Copy the closing run of lines, from the one with "You are a GUI" through the last line of the listing, exactly and without any pictures.

■ **Raw data**:
________________________________________

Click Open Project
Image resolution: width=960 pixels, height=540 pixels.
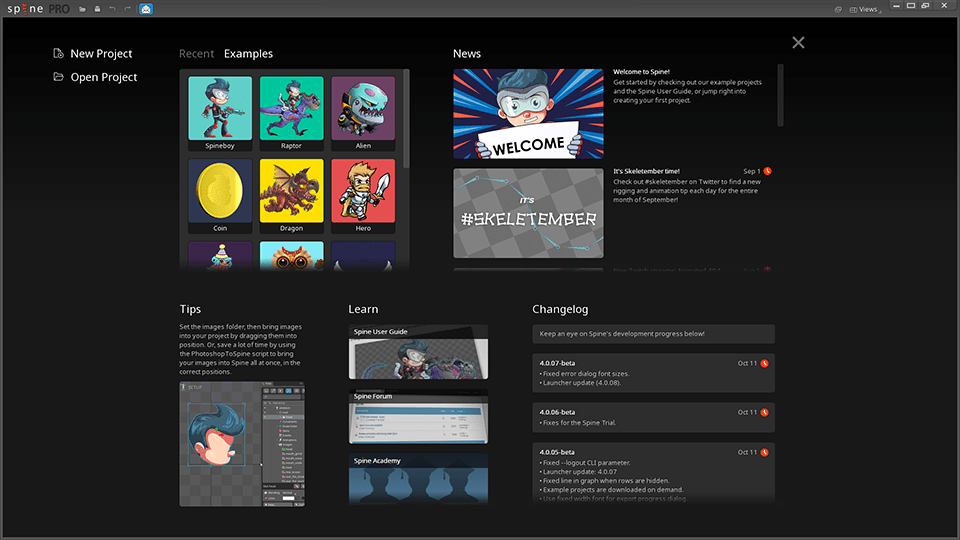pyautogui.click(x=103, y=77)
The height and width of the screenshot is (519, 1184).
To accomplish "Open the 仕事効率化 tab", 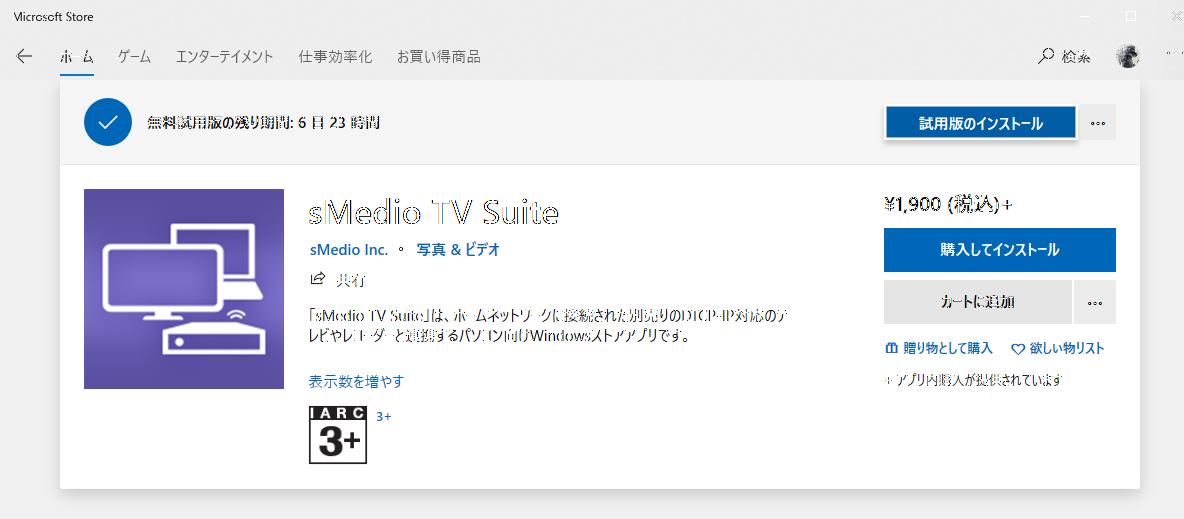I will tap(335, 57).
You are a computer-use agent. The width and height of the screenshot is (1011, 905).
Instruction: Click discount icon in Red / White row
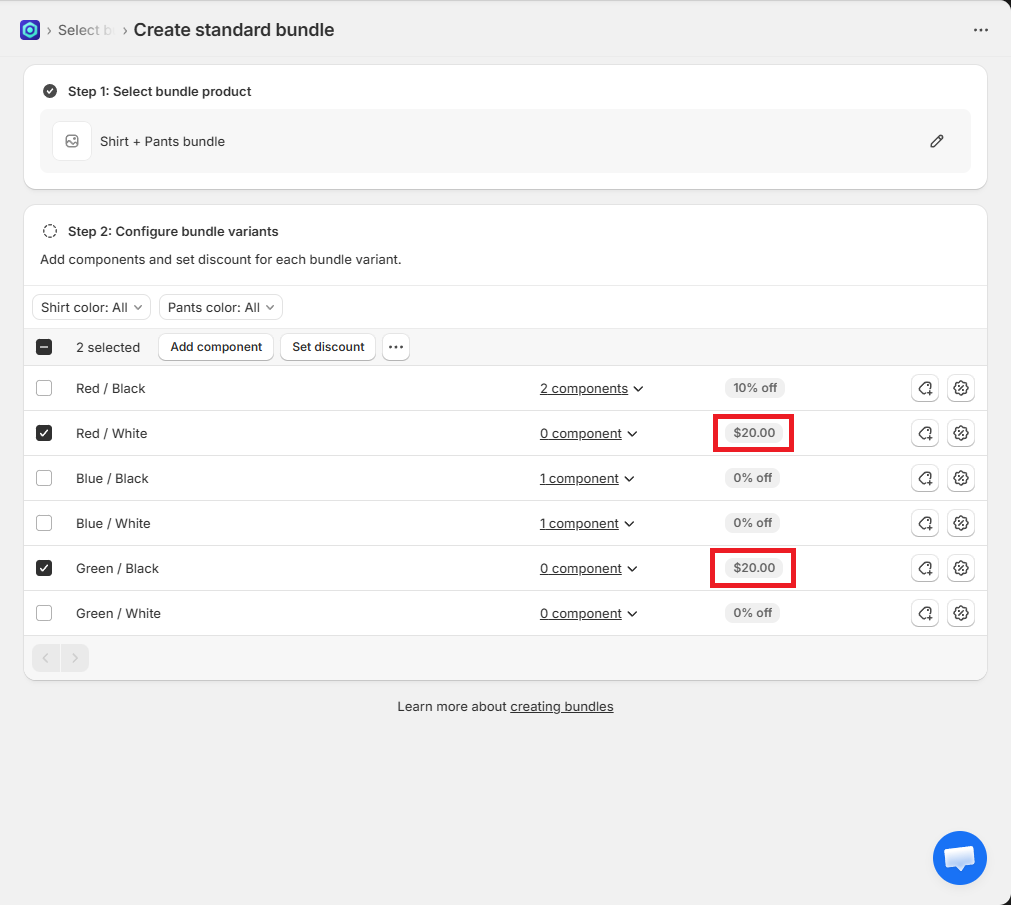point(960,433)
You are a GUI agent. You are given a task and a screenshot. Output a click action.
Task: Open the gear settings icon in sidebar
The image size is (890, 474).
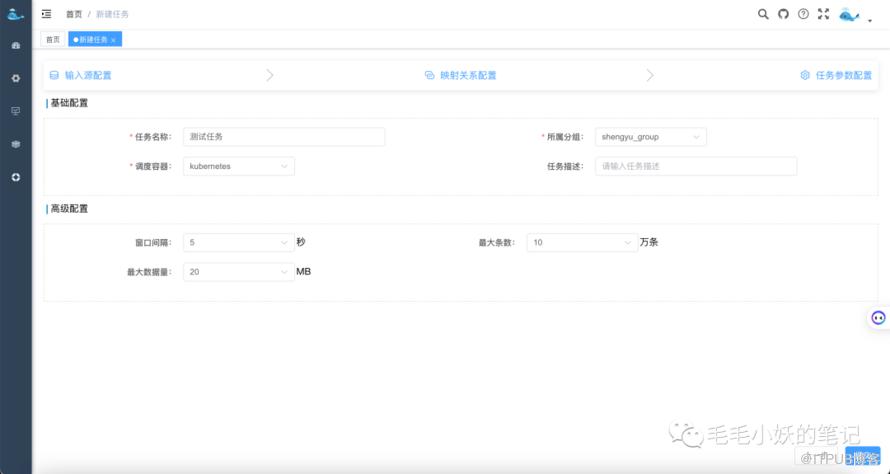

________________________________________

■ **Answer to this task**:
You are a GUI agent. You are given a task and a screenshot. Output a click action.
Task: Open the gear settings icon in sidebar
The image size is (890, 474).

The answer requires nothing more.